Девочки поднялись с колен и исчезли; их сменили двенадцать мужчин около тридцати пяти лет, очень мужественного и свирепого вида, обряженных в костюмы сатиров. Помахивая различными орудиями для флагелляции и поигрывая мышцами на обнаженных плечах, они подошли к молодым матерям, вырвали у них младенцев и швырнули одного за другим к нашим ногам, потом, схватив матерей за волосы, затащили их на другую платформу, грубо сорвали с них одежду и начали избивать с такой жестокостью – и продолжалось это довольно долго, – что брызги крови и кусочки плоти разлетались по всему залу и даже долетали до нас.

Никогда за всю свою жизнь я не видела такой порки – ни такой безжалостной, ни такой обстоятельной, потому что от шеи до пят на их телах не осталось живого места; вопли несчастных были слышны, наверное, за несколько лье окрест, но преступление совершалось совершенно открыто, и никто даже не подумал о том, чтобы заглушить их. Четверо женщин упали без сознания, но их тут же пинками подняли на ноги. После этого их повернули к нам спиной, демонстрируя двенадцать сплошных ран, и отпустили.

Вслед за тем началась общая суматоха; палачи и жертвы сбились в кучу и, толкая друг друга, сбежали с помоста; одни спешили заменить шестерых наших содомитов, другие лихорадочно искали своих отпрысков. Они поднимали их, бережно прижимали к себе, целовали дрожащими губами, кормили грудью, и вместе с пересохшим молоком младенцы жадно сглатывали лившиеся из глаз материнские слезы. К стыду своему должна признаться, друзья мои, что эта жуткая сцена, составлявшая резкий контраст с нашими, не менее сильными эмоциями, заставила меня испытать два оргазма, и я забилась в конвульсиях, извиваясь на толстенном колу, который обрабатывал мне зад.

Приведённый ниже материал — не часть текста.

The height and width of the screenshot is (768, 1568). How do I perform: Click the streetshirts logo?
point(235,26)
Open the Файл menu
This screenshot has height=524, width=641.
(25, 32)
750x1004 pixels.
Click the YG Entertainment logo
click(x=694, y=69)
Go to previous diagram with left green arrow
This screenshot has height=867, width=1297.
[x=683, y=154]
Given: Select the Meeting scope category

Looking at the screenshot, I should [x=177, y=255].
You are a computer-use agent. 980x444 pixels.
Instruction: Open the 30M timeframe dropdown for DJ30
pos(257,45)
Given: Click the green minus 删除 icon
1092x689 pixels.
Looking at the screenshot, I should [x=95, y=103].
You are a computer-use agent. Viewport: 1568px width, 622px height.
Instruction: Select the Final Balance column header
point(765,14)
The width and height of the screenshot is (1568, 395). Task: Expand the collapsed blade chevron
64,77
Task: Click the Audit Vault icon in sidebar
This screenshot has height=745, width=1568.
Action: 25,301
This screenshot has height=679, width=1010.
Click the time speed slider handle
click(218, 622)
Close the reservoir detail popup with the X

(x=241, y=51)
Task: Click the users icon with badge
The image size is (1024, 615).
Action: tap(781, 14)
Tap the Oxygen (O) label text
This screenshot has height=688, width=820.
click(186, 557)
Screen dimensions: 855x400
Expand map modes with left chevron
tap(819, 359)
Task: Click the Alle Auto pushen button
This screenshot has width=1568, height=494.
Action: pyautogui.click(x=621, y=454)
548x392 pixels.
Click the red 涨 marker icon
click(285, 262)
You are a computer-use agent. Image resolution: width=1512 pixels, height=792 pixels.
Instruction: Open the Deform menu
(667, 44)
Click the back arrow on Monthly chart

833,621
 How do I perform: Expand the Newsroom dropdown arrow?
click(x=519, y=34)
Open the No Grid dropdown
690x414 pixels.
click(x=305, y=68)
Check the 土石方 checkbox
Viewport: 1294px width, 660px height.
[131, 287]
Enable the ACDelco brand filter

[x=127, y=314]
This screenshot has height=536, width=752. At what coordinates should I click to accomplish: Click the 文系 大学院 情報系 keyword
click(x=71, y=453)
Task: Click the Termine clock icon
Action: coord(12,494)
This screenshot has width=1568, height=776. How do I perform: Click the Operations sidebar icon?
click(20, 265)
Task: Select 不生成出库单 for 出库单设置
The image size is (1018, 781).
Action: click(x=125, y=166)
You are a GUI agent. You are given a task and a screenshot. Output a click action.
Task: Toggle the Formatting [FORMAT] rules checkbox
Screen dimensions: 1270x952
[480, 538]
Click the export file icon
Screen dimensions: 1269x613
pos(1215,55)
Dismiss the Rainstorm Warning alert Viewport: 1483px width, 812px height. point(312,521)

Но передышка была недолгой; в комнату ворвалась следующая дюжина головорезов еще более жуткой наружности, чем первая, изрыгая дикие вопли и проклятия, размахивая тяжелыми бичами. Они опять оторвали детей от материнской груди и бросили их на пол еще с большей силой, чем в первый раз, в результате чего несколько крошечных черепов раскололись о дощатый настил нашего амфитеатра; потом снова затащили женщин на соседнее возвышение, и на этот раз град ударов обрушился на переднюю часть тела бедных матерей, прежде всего на нежные, полные молока, груди. Вскоре эти сладкие, трепетные и возбуждающие полушария, разрываемые хлыстами превратились в жуткое месиво молока и крови, и эта смесь фонтанами разбрызгивалась по комнате. Потом варвары перенесли удары ниже и с прежней яростью и силой принялись терзать живот, промежность, добрались до самого сокровенного места, перешли к бедрам и превратили всех в окровавленные куски мяса. Между тем мы продолжали наслаждаться, испытывая неземное удовольствие, которое можно получить лишь при виде чужих страданий. Мучители снова отпустили истерзанных женщин, чтобы прийти на помощь своим обмякшим и выжатым до капли коллегам, ублажавшим наши неуемные зады. Матери кинулись к своим детям – орущим и изувеченным, согревая их пылкими поцелуями и утешая нежными словами, и в своей радости, кажется, забыли о недавних муках; но распахнулась дверь, и ворвались еще двенадцать злодеев, страшнее и свирепее которых трудно себе представить.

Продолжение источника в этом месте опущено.